In order to validate the CD276-CAR-NK model prior to the preclinical experiment, we performed flow cytometry analysis to examine the phenotype of the cells, starting from iPSCs expressing CD276-CAR, Oct4, SSEA3, SSEA4, TRA-1-60, TRA-1-81 and Nanog. Further differentiation led to the emergence of CD276-CAR-NK progenitors (CD276-CAR+, CD45+, CD34+), finally producing mature CD276-CAR-NK cells (CD276-CAR+, CD45+, CD3-, CD56+, CD16+) (Supplementary Figure 3).

Generation of PSOs and patient-specific primary cells

The manufacture of PSO and patient-derived primary cells was partially modified following the production procedure of Driehuis, E. et al. (37). Tumor tissues and adjacent normal tissues were surgically obtained from ESCC patients and kept viable in storage buffer prepared by Guangdong Procapzoom Biosciences, Inc., (Guangdong, China). The tissue was then transferred to a cell culture chamber. After washing 3-6 times with washing buffer, the tissue was cut into pieces under 200 μm diameter in storage buffer and filtered through a 100 μm pore size membrane to generate pre-PSO tissue blocks. These tissue blocks were seeded into 96-well plates, buffered with GelMA gel (Engineering for Life, Suzhou, China). In addition, released single cells were collected and cultured in flasks, coating with gelatin (Sigma-Aldrich, Shanghai, China. Catalog #48722) for further patient-specific primary cultured cancer cell production. Both PSOs and patient-derived primary cells were cultured using primary cell culture medium and placed in a 37°C 5% CO2 incubator. The next day, the activated PSOs adhering to the GelMA gel is ready for the NK killing efficiency test, while the deactivated PSOs will be suspended and washed away.

Statistical analysis

All data were statistically analyzed using GraphPad Prism8.0 software and IBM SPSS Statistics 25 software. The Kaplan-Meier method was used to calculate survival rates, with the log-rank test used to determine significance. A Cox proportional hazards regression model was used to identify possible independent prognostic factors for the overall survival. Chi-square test was used to analyze data for categorical variables.

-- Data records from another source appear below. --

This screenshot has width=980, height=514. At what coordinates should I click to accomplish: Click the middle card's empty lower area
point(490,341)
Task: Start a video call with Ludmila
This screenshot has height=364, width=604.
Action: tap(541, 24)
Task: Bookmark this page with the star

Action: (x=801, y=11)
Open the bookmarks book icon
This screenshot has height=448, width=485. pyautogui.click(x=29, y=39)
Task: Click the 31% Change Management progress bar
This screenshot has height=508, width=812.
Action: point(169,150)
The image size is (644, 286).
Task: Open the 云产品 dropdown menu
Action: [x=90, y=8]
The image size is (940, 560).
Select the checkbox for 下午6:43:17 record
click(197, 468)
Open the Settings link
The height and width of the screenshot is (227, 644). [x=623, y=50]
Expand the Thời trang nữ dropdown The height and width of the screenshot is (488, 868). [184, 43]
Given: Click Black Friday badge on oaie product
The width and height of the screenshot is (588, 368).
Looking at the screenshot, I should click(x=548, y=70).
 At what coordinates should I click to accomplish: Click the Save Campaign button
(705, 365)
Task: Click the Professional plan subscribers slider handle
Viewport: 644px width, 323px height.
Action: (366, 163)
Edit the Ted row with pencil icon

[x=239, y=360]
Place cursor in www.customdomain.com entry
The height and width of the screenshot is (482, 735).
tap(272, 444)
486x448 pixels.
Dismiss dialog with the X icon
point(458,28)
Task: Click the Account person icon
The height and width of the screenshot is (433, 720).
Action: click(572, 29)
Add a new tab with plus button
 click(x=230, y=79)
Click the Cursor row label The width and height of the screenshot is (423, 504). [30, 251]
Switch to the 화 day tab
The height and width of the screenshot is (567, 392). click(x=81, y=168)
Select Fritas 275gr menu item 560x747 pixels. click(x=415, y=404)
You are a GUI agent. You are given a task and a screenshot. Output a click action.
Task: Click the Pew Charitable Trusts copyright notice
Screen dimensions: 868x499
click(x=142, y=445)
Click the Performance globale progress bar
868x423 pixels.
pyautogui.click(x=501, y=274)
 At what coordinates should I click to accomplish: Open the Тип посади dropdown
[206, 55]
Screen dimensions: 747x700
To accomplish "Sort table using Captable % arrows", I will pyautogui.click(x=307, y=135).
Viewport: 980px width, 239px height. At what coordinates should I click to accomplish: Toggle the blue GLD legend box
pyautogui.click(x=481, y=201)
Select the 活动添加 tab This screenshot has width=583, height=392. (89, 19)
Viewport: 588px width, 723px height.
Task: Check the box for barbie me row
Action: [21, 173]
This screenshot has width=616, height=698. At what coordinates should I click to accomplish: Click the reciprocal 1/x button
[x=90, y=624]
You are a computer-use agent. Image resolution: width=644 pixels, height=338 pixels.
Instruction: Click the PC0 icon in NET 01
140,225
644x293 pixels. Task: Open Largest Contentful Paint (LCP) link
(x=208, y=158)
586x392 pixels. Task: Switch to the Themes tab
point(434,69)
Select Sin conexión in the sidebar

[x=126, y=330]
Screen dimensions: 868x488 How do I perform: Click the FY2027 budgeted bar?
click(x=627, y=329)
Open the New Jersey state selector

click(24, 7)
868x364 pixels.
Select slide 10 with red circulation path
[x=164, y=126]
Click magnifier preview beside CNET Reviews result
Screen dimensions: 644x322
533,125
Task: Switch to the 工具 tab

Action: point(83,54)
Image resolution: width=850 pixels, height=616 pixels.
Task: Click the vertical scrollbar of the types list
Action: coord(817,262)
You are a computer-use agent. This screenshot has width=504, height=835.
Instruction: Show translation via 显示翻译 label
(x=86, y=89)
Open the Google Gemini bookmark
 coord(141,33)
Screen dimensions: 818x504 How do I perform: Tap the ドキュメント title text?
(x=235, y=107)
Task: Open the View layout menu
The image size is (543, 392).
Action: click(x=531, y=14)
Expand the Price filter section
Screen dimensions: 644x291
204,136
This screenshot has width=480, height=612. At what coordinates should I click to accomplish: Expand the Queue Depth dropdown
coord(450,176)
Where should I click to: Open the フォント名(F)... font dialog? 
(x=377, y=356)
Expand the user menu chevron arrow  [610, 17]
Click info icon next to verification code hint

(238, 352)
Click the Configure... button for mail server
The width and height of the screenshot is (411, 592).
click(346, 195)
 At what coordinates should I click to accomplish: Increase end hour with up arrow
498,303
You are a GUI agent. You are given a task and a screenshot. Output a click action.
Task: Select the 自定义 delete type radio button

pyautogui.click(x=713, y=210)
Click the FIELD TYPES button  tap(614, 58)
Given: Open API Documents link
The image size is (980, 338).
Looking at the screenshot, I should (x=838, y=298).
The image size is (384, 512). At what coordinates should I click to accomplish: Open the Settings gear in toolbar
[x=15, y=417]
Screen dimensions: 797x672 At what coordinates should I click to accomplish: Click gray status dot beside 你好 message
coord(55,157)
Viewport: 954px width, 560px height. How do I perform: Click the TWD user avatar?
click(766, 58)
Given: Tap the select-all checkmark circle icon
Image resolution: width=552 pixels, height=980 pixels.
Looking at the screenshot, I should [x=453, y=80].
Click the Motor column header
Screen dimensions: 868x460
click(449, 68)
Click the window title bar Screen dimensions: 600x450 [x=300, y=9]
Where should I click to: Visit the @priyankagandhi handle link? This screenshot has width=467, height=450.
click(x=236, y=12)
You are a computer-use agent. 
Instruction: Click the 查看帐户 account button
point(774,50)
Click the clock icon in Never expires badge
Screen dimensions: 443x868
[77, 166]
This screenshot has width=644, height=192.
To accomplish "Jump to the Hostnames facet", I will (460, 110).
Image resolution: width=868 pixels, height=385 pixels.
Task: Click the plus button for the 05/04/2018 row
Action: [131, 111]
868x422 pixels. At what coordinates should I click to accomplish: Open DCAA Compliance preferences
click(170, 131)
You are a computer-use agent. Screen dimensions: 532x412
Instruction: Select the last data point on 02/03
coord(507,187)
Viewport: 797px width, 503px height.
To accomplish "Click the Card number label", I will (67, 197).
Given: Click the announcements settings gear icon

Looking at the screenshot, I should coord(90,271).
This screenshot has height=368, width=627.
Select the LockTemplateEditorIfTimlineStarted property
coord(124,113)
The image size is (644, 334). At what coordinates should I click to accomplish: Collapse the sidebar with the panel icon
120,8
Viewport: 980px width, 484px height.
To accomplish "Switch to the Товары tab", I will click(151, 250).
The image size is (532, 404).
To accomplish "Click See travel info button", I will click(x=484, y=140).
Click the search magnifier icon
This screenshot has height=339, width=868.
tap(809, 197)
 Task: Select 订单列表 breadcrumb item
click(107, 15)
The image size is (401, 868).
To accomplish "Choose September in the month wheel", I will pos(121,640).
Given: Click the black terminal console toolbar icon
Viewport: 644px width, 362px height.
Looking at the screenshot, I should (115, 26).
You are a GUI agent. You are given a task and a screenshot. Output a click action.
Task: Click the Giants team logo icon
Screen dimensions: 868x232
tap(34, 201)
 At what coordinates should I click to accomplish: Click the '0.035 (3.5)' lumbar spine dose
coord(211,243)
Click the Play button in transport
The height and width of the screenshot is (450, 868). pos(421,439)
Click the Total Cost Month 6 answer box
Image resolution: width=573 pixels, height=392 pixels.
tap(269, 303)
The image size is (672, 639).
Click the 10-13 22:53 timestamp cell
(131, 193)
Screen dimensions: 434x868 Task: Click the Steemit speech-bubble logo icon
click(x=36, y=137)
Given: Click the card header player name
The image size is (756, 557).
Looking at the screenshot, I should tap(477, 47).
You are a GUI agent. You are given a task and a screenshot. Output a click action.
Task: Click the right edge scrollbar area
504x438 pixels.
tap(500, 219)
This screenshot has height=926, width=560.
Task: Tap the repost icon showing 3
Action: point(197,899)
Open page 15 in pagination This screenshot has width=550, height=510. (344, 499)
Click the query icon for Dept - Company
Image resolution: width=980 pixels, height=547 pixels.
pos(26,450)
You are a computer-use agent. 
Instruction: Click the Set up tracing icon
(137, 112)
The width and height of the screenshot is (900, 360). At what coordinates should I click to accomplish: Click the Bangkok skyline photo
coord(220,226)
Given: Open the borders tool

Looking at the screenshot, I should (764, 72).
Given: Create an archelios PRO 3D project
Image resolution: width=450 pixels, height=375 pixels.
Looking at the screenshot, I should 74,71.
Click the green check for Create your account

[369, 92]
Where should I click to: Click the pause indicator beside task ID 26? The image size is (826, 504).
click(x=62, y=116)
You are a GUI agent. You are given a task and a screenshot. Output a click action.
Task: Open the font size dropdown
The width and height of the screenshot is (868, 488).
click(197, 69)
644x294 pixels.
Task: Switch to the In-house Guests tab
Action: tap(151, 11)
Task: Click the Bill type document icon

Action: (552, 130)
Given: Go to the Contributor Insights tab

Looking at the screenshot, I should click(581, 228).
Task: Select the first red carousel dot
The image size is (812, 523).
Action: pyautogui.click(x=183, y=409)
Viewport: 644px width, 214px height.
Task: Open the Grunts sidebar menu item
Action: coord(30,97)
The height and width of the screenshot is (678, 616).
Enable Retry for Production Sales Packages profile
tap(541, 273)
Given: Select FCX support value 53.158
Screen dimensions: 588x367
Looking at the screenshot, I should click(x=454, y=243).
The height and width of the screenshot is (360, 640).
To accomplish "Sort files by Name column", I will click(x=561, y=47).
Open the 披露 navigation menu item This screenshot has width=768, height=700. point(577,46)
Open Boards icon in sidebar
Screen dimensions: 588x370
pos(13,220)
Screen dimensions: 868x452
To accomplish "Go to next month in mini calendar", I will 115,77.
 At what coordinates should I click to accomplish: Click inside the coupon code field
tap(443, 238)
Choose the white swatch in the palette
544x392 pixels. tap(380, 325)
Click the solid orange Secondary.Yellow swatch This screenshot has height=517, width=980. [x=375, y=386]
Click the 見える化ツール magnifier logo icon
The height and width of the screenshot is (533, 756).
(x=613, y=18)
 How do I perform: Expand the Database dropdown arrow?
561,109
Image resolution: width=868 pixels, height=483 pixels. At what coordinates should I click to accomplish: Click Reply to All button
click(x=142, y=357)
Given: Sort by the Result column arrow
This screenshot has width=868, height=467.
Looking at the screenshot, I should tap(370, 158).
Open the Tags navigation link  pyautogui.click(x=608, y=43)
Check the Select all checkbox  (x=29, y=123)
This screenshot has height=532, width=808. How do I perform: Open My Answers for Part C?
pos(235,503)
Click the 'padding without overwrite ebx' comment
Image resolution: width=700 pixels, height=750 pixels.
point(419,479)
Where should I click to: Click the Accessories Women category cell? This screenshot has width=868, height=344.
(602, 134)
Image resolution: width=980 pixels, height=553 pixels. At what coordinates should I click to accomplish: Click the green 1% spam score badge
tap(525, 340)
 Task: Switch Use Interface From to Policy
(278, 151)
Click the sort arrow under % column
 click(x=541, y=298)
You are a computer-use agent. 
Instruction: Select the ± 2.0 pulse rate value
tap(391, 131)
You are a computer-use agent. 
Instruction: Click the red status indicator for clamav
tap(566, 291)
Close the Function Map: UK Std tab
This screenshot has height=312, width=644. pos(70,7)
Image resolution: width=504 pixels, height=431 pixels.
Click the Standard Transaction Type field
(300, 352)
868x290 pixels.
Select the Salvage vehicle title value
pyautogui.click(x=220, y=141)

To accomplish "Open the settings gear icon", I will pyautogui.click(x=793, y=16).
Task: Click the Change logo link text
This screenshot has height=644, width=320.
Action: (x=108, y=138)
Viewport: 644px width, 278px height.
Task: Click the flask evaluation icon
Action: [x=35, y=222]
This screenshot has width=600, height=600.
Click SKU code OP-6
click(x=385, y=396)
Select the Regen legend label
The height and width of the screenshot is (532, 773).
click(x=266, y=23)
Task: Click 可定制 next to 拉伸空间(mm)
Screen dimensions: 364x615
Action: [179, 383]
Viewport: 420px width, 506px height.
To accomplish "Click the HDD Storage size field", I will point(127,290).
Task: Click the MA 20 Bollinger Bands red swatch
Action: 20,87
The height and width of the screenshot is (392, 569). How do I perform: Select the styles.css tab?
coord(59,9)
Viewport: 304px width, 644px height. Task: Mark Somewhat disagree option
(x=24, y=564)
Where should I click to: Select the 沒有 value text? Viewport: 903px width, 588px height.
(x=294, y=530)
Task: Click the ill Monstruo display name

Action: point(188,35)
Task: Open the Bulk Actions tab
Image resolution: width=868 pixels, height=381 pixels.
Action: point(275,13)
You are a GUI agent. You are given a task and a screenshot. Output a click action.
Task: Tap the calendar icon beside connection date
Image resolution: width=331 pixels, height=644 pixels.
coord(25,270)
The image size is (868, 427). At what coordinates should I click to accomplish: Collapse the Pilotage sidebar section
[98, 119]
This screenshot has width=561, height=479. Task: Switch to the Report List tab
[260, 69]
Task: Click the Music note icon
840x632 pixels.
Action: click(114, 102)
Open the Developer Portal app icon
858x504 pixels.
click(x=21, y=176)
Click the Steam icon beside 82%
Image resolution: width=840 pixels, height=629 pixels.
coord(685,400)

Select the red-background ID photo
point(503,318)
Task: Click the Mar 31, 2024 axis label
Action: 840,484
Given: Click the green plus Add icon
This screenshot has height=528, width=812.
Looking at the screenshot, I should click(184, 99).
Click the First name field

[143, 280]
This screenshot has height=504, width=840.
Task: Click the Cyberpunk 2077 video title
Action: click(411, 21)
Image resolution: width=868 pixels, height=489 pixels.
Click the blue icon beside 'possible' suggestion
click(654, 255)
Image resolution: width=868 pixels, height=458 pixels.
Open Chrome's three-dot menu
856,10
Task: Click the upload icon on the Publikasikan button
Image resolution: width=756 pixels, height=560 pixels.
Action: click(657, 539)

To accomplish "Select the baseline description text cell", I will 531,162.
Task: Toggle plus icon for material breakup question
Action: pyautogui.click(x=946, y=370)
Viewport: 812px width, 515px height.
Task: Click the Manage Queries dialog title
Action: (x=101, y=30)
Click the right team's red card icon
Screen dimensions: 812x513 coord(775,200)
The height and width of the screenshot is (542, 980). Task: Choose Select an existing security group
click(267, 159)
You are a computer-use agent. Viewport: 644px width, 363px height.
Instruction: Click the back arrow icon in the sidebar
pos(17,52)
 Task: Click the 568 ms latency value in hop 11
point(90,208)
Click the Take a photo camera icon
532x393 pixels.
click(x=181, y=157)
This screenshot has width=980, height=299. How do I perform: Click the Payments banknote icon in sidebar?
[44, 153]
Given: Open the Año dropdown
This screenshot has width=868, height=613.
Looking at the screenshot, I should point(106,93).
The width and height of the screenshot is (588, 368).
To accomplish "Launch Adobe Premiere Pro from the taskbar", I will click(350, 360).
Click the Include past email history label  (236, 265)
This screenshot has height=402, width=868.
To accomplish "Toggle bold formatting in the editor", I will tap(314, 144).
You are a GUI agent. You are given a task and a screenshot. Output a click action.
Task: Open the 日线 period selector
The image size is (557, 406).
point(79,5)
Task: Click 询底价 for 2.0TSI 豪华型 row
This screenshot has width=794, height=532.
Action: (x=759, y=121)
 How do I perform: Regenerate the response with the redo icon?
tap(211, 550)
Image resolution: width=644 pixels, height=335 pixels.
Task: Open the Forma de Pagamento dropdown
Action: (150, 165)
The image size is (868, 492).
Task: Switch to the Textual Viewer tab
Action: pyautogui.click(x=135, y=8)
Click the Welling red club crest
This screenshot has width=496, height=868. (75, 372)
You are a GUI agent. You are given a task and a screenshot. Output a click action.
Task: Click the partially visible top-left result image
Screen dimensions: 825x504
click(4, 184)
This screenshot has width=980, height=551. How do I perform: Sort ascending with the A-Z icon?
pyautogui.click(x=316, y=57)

One-way ANOVA and Newman-Keuls were used for pairwise comparisons between multiple sets of data. Two-way ANOVA and Sidak t test were used to analyze the difference with tumor size in different group of mice and Tukey test were used to analyze the results of non-invasive cell analyzer. P values < 0.05 were considered statistically significant.

Results

CD276 staining was specifically detected on the ESCC membrane in 51.43% (54/105) of all stages of patients and in 51.35% (38/74) of stages III and IV. In our immunohistochemistry staining of CD276 on normal control samples (adjacent esophageal epithelium located more than 2cm away from the proximal end of esophageal squamous cell carcinoma), we observed no detectable positive CD276 staining in the normal esophageal epithelium. Similarly, in our investigations, we did not observe specific CD276 staining in cell types within human esophageal squamous cell carcinomas (Figure 1A), as well as in various human tissues, including heart, liver, spleen, lung, kidney, stomach, colon, uterus, and skeletal muscle, as determined from autopsy specimens (Figure 1B). However, it is important to note that the Human Protein Atlas (https://www.proteinatlas.org/ENSG00000103855-CD276/pathology) suggests the presence of CD276 in several human tissues, such as lung, colon, endometrium, etc., at a “medium” rate. This inconsistency in CD276 expression may arise due to interindividual variation in CD276 expression levels and the utilization of diverse CD276 detection techniques. Among stage III patients, those with CD276-positive ESCCs had significantly worse overall survival than those with CD276-negative ESCCs (P=0.04) (Figure 1C). Table 1 provides an overview of patients’ clinical features and their CD276 expression. Cox regression analysis was conducted on various potential prognostic factors (age, gender, depth of primary cancer invasion, lymph node metastasis, TNM stages, CD276 expression, tumor site, and differentiation) for overall survival. The results showed that, in ESCC patients following surgery, lymph node metastasis (P=0.018) rather than CD276 expression (P=0.128) was an independent prognostic factor, as demonstrated in Supplementary Table 1.

Figure 1
www.frontiersin.org

Figure 1 IHC showing CD276 specifically expressing in human esophageal squamous cell carcinoma. In our immunohistochemistry staining of CD276 on normal control samples (adjacent esophageal epithelium located more than 2cm away from the proximal end of esophageal squamous cell carcinoma), we observed no detectable positive CD276 staining in the normal esophageal epithelium. Similarly, in our investigations, we did not observe specific CD276 staining in cell types within human esophageal squamous cell carcinomas (A), as well as in various human tissues, including heart, liver, spleen, lung, kidney, stomach, colon, uterus, and skeletal muscle, as determined from autopsy specimens (B). Among stage III patients, those with CD276-positive ESCCs had significantly worse overall survival than those with CD276-negative ESCCs (P=0.04) (C). Scale bars: 100 µm.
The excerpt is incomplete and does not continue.